__Consigne 1__.
Répondez à ces questions d'après l'entretien :
(a) Selon l'enquête, quelle proportion de femmes se déclare victime de violence en France ?
(b) Combien de femmes meurent chaque mois en France à la suite de violences conjugales ?
(c) Quelle loi a été votée la veille au soir ?
__Consigne 2__. Reproduisez le passage de l'entretien qui commence par « Q-Oui, parce que, jusqu'à » et se poursuit jusqu'à « en effet, héberger. ».
__Consigne 3__. D'après l'entretien, pourquoi la loi contre les discriminations sexistes est-elle importante ? Répondez en une à trois phrases, s'il vous plaît.

__Extrait choisi__.
◇ ◇ ◇ ◇

Texte intégral
Q- Avec N. Ameline, nous allons parler d'un plan qui va être présenté, ce matin, en Conseil des ministres, et que N. Ameline nous fait l'amitié de dévoiler en avant-première et en exclusivité. Cela s'appelle "Le plan global de lutte contre les violences : dix mesures pour l'autonomie des femmes". Avant de revenir sur ces mesures, quel est l'état des lieux ? Aujourd'hui, on considère qu'en France, une femme sur dix est victime de violence. Au-delà, c'est tous les milieux, toutes les formes de violences ?
R- Oui, absolument. Et on peut dire que la violence est contraire à toute idée de progrès, progrès social ou individuel. La société est donc bien dans son rôle lorsqu'elle y répond. C'était l'esprit de cette enquête, qui effectivement a démontré qu'une femme sur dix, en France, se déclare victime de violence, de toutes les violences - physiques, morales, psychologiques. Pire encore : six femmes meurent en France, chaque mois, à la suite de violences conjugales."
Q-Elles sont battues par leur mari, elles sont parfois violées... Aujourd'hui, la loi française reconnaît-elle tout cela ?
R-Précisément, la première réponse, c'est le droit, et nous avons, hier soir, fait voter une loi très importante, qui est la loi contre les discriminations sexistes, qui est importante parce qu'elle réaffirme le droit au respect, à la dignité de la personne. Ce sont des valeurs fondamentales qu'il faut absolument réaffirmer. Mais au-delà, nous avons fait voter, il y a quelques mois, un dispositif très important qui est un signal, qui est l'éviction du conjoint violent. Aujourd'hui, ce sont les conjoints violents qui doivent et qui peuvent quitter le domicile conjugal.
Q-Oui, parce que, jusqu'à présent, c'étaient effectivement les femmes qui étaient doublement victimes, car elles devaient partir souvent en catastrophe, avec ou sans les enfants...
R-En effet, elles devaient en effet ajouter l'errance à la souffrance. Et aujourd'hui, il faut qu'elles sachent que, de l'appel de détresse au retour à l'autonomie, la société est là pour aider chaque acte de la vie courante, et les aider à retrouver leur propre existence et leurs propres responsabilités.
Q-Ce sont donc dix mesures, que l'on va les regarder ensemble, qui sont à la fois, simples, de bon sens, mais extrêmement efficaces. La première, c'est, en effet, héberger.

◇ ◇ ◇ ◇

__Bloc de données__.
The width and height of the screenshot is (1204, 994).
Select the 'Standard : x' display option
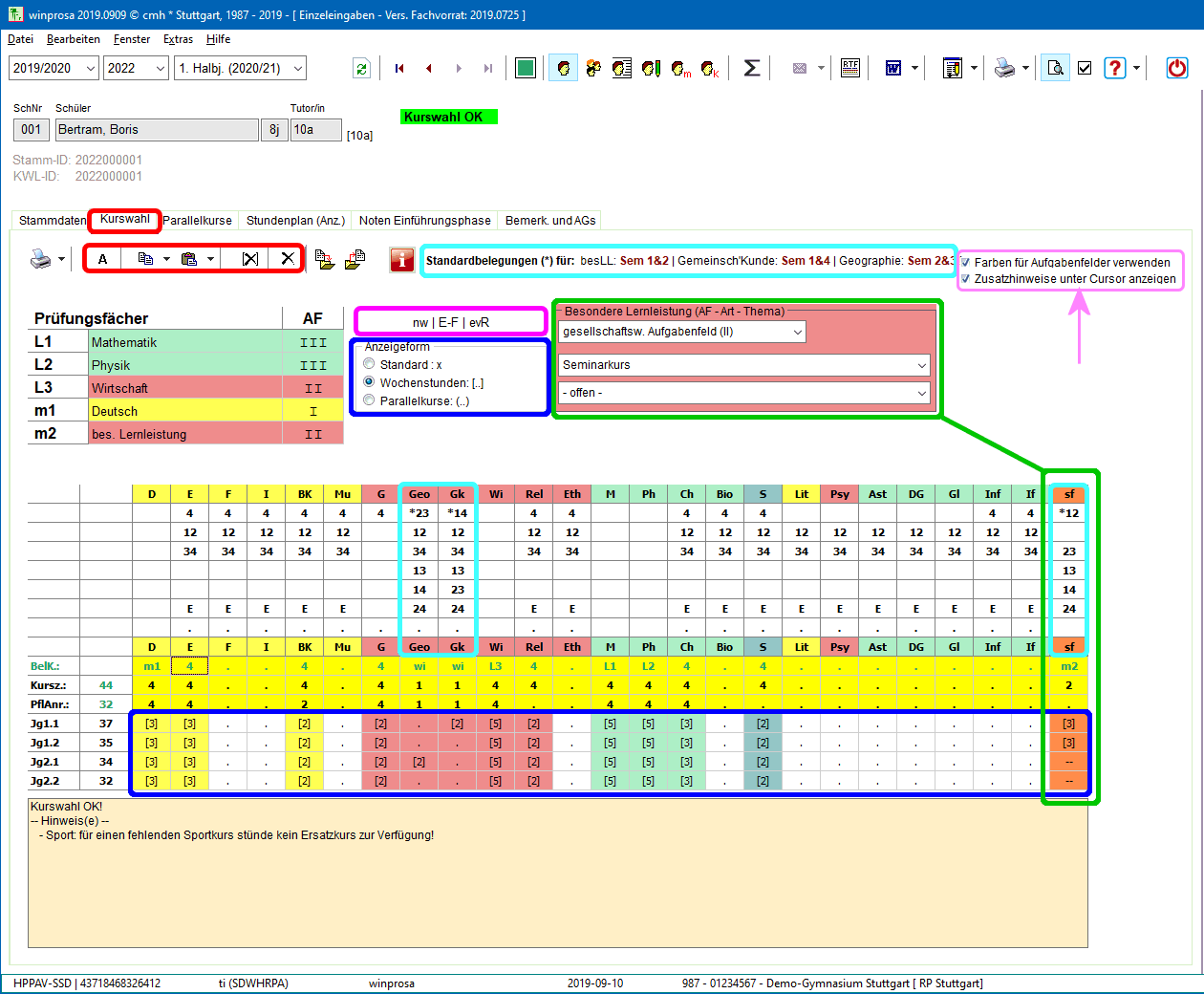click(370, 364)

◇ ◇ ◇ ◇

__Réponse attendue 1__.
(a) Une femme sur dix.
(b) Six.
(c) La loi contre les discriminations sexistes.

__Réponse attendue 2__.
Q-Oui, parce que, jusqu'à présent, c'étaient effectivement les femmes qui étaient doublement victimes, car elles devaient partir souvent en catastrophe, avec ou sans les enfants...
R-En effet, elles devaient en effet ajouter l'errance à la souffrance. Et aujourd'hui, il faut qu'elles sachent que, de l'appel de détresse au retour à l'autonomie, la société est là pour aider chaque acte de la vie courante, et les aider à retrouver leur propre existence et leurs propres responsabilités.
Q-Ce sont donc dix mesures, que l'on va les regarder ensemble, qui sont à la fois, simples, de bon sens, mais extrêmement efficaces. La première, c'est, en effet, héberger.

__Réponse attendue 3__. Elle est importante parce qu'elle réaffirme le droit au respect et à la dignité de la personne. Ce sont des valeurs fondamentales qu'il faut absolument réaffirmer.